Scaling SharePoint Search for Large Enterprise Farms: Index Distribution and Crawl Isolation

At a certain scale, SharePoint Search stops being a configuration problem and becomes an infrastructure problem. The topology decisions that work for a smaller farm — two app servers, a shared index directory, a handful of crawl databases — reach their limits when the item count grows into the tens or hundreds of millions. Crawl queue depth grows faster than the crawlers can process it. The index grows too large for a single server’s disk I/O and memory. Content processing saturates CPU during crawl windows.

This post covers the large farm reference architecture: what it looks like, why each hardware decision was made, and how to implement it using Optimize-SPSearchInfrastructure.ps1.


When You’ve Outgrown a Default Topology

Before describing the solution, it is worth identifying the symptoms clearly.
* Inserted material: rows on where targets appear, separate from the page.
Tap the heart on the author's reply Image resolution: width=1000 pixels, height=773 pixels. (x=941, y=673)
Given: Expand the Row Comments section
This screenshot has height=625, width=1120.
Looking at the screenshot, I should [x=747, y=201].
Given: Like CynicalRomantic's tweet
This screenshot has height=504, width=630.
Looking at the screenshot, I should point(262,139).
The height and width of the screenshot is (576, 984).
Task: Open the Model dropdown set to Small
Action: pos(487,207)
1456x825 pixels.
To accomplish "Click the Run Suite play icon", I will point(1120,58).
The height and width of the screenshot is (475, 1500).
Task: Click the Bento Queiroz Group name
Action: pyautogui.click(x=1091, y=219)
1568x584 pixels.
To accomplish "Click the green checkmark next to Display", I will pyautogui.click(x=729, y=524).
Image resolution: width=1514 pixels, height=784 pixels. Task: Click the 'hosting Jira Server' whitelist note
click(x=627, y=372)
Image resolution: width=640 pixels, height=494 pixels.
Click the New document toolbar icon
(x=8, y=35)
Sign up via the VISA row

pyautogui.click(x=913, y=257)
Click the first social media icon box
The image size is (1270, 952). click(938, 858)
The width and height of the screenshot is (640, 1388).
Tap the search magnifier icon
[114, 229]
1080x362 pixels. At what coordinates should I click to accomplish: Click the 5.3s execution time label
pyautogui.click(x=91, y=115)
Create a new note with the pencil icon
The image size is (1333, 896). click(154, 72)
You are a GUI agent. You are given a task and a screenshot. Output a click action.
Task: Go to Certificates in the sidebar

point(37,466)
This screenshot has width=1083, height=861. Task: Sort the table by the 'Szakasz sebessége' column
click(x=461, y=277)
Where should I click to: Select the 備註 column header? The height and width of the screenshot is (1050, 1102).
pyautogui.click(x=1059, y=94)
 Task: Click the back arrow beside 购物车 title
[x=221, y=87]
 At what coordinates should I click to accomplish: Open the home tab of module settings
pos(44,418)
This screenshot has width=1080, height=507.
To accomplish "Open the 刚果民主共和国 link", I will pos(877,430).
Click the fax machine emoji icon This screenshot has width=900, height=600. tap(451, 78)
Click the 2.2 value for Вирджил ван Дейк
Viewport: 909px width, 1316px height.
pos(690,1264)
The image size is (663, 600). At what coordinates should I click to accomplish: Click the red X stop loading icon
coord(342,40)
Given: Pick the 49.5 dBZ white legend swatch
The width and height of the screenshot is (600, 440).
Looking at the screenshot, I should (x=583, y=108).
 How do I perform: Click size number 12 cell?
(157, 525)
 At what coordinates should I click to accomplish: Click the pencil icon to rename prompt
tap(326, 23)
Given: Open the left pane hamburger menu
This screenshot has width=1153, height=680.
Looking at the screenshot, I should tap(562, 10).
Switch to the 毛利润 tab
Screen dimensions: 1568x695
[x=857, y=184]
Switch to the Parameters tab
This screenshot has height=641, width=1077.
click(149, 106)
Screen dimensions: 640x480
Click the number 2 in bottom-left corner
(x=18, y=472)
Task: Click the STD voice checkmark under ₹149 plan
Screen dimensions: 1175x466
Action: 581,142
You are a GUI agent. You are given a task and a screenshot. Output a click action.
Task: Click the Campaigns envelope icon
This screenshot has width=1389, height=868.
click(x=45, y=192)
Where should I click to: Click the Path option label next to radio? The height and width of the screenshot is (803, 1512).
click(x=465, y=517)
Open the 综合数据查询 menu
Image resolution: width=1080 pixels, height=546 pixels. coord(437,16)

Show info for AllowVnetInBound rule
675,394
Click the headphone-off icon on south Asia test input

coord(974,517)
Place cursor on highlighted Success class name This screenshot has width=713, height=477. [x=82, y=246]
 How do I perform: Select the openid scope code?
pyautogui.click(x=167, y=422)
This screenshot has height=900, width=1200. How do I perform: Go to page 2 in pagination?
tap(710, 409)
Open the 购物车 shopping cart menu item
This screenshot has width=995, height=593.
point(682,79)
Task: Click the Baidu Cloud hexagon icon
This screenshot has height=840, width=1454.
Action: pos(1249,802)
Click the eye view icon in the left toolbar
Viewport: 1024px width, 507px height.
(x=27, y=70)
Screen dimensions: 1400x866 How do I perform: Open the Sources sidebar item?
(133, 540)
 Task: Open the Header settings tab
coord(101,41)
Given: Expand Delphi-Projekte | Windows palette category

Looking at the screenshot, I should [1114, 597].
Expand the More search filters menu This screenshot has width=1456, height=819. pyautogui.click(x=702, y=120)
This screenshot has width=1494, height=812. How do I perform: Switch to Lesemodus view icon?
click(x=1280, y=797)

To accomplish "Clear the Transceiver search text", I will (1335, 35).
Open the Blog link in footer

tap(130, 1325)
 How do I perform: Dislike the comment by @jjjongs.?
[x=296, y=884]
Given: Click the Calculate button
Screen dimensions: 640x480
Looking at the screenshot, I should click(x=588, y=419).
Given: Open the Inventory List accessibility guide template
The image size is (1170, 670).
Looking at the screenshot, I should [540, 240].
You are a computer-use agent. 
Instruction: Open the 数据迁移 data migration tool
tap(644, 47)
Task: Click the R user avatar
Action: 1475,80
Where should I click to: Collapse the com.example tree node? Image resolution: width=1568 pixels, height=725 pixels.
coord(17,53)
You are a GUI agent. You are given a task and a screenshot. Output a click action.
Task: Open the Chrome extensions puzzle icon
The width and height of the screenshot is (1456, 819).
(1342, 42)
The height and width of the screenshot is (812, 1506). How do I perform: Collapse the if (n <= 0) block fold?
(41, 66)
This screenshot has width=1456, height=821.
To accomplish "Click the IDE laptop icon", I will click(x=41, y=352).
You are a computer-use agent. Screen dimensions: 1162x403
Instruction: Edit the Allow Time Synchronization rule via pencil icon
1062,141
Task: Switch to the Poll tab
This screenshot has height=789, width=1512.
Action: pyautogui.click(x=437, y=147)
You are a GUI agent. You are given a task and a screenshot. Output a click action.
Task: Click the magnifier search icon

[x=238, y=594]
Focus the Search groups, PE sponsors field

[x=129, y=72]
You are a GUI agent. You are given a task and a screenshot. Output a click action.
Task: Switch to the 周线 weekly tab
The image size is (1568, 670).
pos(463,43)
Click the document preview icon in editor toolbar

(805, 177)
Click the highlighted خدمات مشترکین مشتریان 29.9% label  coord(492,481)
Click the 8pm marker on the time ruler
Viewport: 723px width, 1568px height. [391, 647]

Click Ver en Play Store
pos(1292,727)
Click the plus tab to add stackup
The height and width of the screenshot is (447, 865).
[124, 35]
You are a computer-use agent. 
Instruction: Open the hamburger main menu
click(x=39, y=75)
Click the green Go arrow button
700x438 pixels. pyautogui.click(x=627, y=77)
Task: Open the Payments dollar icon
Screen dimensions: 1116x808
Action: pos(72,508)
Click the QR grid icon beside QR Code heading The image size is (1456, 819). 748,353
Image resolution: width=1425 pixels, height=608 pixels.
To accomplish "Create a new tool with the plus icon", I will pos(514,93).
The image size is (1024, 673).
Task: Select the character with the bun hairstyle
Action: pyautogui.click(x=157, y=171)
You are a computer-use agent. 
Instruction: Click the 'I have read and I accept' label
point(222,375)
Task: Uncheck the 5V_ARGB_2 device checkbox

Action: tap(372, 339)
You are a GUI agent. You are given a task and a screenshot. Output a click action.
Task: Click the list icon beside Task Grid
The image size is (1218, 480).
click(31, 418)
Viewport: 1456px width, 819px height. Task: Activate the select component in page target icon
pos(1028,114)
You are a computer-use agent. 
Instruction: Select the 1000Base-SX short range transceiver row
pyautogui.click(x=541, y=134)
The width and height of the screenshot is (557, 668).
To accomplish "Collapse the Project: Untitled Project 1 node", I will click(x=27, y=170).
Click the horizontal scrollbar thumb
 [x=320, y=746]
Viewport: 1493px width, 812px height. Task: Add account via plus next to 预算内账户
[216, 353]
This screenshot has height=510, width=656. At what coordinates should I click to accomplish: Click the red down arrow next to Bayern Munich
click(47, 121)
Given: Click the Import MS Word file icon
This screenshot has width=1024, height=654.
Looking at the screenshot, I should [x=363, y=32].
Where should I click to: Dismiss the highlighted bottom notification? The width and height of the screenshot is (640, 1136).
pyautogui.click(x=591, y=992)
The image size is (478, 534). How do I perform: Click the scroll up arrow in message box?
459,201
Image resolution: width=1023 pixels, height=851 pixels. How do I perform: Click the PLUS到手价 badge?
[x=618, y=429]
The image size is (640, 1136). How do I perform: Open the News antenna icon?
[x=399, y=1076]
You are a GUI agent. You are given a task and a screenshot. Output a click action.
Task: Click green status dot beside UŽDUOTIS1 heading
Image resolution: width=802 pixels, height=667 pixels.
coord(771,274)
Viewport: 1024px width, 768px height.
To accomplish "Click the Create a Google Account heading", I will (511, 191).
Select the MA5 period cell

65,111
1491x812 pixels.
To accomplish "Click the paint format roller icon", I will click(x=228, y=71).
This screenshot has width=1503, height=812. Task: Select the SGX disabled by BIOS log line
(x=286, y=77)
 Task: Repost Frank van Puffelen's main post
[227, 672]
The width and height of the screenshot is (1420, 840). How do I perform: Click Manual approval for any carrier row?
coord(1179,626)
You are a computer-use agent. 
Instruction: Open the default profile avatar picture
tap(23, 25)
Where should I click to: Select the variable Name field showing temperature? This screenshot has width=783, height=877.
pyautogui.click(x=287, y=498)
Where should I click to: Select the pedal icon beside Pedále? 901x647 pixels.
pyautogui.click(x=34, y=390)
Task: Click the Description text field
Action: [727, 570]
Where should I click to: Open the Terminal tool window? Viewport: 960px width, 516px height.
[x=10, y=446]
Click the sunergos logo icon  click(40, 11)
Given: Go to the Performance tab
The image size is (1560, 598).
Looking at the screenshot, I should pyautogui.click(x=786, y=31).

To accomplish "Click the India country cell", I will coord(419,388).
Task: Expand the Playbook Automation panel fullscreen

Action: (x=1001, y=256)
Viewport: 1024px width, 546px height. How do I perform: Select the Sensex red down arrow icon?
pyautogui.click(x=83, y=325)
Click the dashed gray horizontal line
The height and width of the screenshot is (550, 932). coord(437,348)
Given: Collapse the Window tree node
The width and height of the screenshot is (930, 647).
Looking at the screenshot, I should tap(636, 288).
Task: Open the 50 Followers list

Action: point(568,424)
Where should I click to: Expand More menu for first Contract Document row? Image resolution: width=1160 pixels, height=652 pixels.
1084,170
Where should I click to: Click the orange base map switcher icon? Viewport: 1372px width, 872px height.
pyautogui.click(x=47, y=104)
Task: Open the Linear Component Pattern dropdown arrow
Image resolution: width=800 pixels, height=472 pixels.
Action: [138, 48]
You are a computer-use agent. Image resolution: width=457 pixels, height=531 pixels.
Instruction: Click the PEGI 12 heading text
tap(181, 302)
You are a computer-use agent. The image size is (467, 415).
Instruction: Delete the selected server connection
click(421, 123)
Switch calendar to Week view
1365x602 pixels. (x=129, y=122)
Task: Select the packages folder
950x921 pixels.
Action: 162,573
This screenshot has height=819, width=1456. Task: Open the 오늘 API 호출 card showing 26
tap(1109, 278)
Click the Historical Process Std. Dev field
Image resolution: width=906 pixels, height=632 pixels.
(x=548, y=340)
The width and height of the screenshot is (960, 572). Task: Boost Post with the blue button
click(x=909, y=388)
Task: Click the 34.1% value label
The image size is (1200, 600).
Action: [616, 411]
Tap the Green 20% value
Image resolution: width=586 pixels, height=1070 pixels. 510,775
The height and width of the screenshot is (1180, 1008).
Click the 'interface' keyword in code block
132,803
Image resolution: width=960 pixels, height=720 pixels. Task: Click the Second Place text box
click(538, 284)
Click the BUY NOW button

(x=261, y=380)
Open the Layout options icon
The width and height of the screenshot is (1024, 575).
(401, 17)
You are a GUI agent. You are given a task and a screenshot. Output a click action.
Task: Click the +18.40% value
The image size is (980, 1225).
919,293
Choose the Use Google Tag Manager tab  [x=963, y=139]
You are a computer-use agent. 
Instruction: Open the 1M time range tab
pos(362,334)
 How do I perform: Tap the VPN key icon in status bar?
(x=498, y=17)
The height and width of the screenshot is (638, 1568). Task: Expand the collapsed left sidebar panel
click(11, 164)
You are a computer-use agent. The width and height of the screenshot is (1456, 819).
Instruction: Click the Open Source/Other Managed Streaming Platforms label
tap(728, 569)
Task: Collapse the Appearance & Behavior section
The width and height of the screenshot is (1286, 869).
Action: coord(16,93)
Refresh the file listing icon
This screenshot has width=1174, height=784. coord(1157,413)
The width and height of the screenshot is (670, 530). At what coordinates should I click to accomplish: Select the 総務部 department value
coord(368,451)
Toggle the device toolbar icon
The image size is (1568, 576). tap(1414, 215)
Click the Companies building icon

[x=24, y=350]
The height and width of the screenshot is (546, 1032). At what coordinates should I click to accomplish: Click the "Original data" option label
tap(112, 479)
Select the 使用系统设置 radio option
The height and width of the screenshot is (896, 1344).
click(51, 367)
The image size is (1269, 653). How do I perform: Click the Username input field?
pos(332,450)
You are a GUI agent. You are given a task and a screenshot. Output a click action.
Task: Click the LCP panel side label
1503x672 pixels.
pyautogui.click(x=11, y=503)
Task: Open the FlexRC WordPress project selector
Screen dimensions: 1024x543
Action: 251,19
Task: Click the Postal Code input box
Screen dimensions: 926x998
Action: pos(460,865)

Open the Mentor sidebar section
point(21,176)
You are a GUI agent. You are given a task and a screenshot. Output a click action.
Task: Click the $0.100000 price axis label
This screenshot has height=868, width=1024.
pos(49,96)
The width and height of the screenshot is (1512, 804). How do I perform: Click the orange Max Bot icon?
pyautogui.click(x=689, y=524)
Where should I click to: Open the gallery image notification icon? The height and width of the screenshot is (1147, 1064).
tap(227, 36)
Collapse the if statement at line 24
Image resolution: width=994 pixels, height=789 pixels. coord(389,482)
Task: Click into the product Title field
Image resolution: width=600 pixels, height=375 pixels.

These are the observable signs that a farm has grown beyond what a standard 2-server search topology can handle:

Crawl queue backup: The number of items waiting to be crawled grows faster than the crawl rate. Incremental crawl jobs pile up behind full crawls.

Index server CPU and disk saturation: The server hosting the Index component hits sustained high CPU during crawl windows — not because of query load, but because of index write activity from Content Processing.

Query latency spikes during crawl: Users report slow search results at the same time a full crawl is running. This is the clearest sign that Index I/O is shared with Content Processing I/O on the same server.

Content processing queue depth: The content processing component cannot keep up with documents arriving from the Crawl component, causing the pipeline to back up.

Inflection points by scale (per Microsoft capacity planning guidance):

Item CountTypical SymptomAction
Up to 20M itemsSmall topology sufficient2 app servers; index co-located with other components
20M–80M itemsMedium topology neededDedicated nodes for index components
80M–200M itemsLarge topology requiredFully separated index, crawl, and content processing servers
200M–500M itemsExtra-large topology24+ index components; specialist planning recommended

The Large Farm Reference Architecture (80M+ Items)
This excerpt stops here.